Le basket-ball européen est riche en tradition, en drame et en bases de fans passionnés. De l’atmosphère électrique d’un derby d’EuroLeagueaux légendes locales qui ont façonné l’histoire des clubs, le sport offre tout sur le terrain. Mais une fois que le dernier buzzer retentit, le silence est assourdisant.
Alors que les équipes de la NBA investissent des millions dans l’image de marque, la narration et l’engagement numérique, de nombreux clubs européens s’appuient encore sur des méthodes dépassées. Une arène bondée ne signifie pas que vous construisez une base de fans mondiale. Publier un score final sur Instagram n’est pas une stratégie de contenu.

La triste vérité ? La plupart des clubs européens sous-estiment la valeur du marketing. Ils le considèrent comme une décoration, pas comme un mouvement stratégique. Le marketing pour eux est une dépense et non un investissement dans l’avenir. Il n’y a pas de slogans qui collent. Aucun fan de série YouTube ne regarde. Pas de bobines Instagram qui deviennent virales. En bref : aucune histoire à suivre au-delà du tableau de bord.
Au cours des dernières semaines, nous l’avons vu à partir de l’exemple des fans de BC Partizan et BC Zalgiris qui ont élevé la voix (en raison de différents problèmes) et ont souligné les problèmes que leurs clubs ont dans le secteur du marketing.
Pendant ce temps, les jeunes fans glissent devant le basket-ball européen. Ils ne se contentent pas de regarder des jeux, ils suivent des récits.
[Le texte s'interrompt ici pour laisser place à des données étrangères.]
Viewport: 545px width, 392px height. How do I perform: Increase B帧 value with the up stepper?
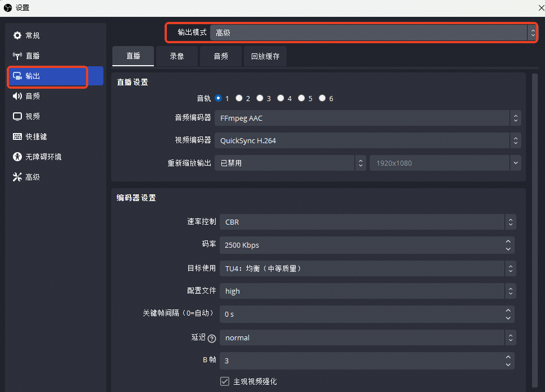508,357
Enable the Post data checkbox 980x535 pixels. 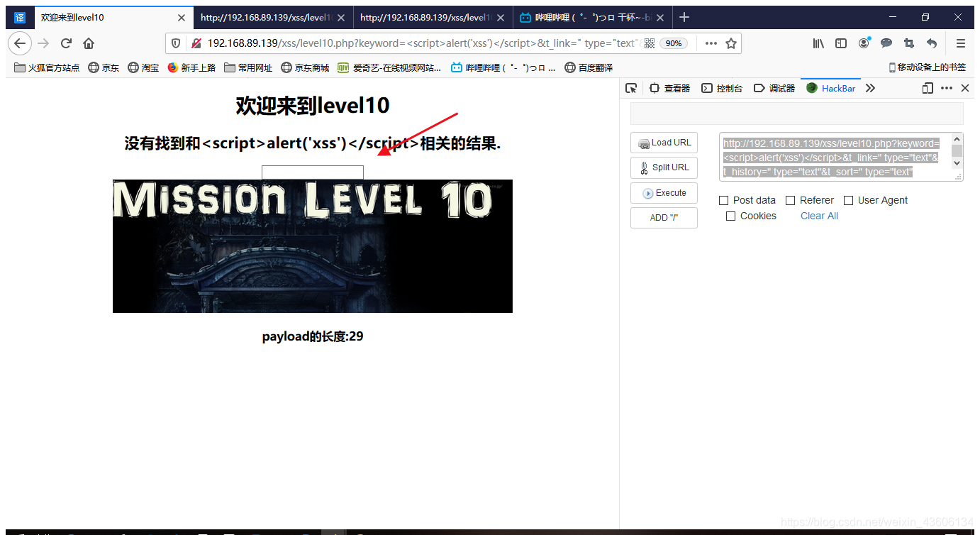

Ils veulent un accès aux coulisses, la personnalité, le drame, la culture. Et si les clubs ne le fournissent pas, la NBA le fera : en trois langues, avec des sous-titres.
Cet article n’est pas une critique pour le plaisir de la critique. C’est un appel au réveil et un guide. Nous avons parlé avec l’expert en marketing Čolović et avons tenté d’identifier ce qui est cassé dans l’approche marketing actuelle. Plus important encore, nous avons discuté de la façon de résoudre le problème. Sans narration moderne, le basket-ball européen perdra non seulement des revenus, mais aussi de la pertinence.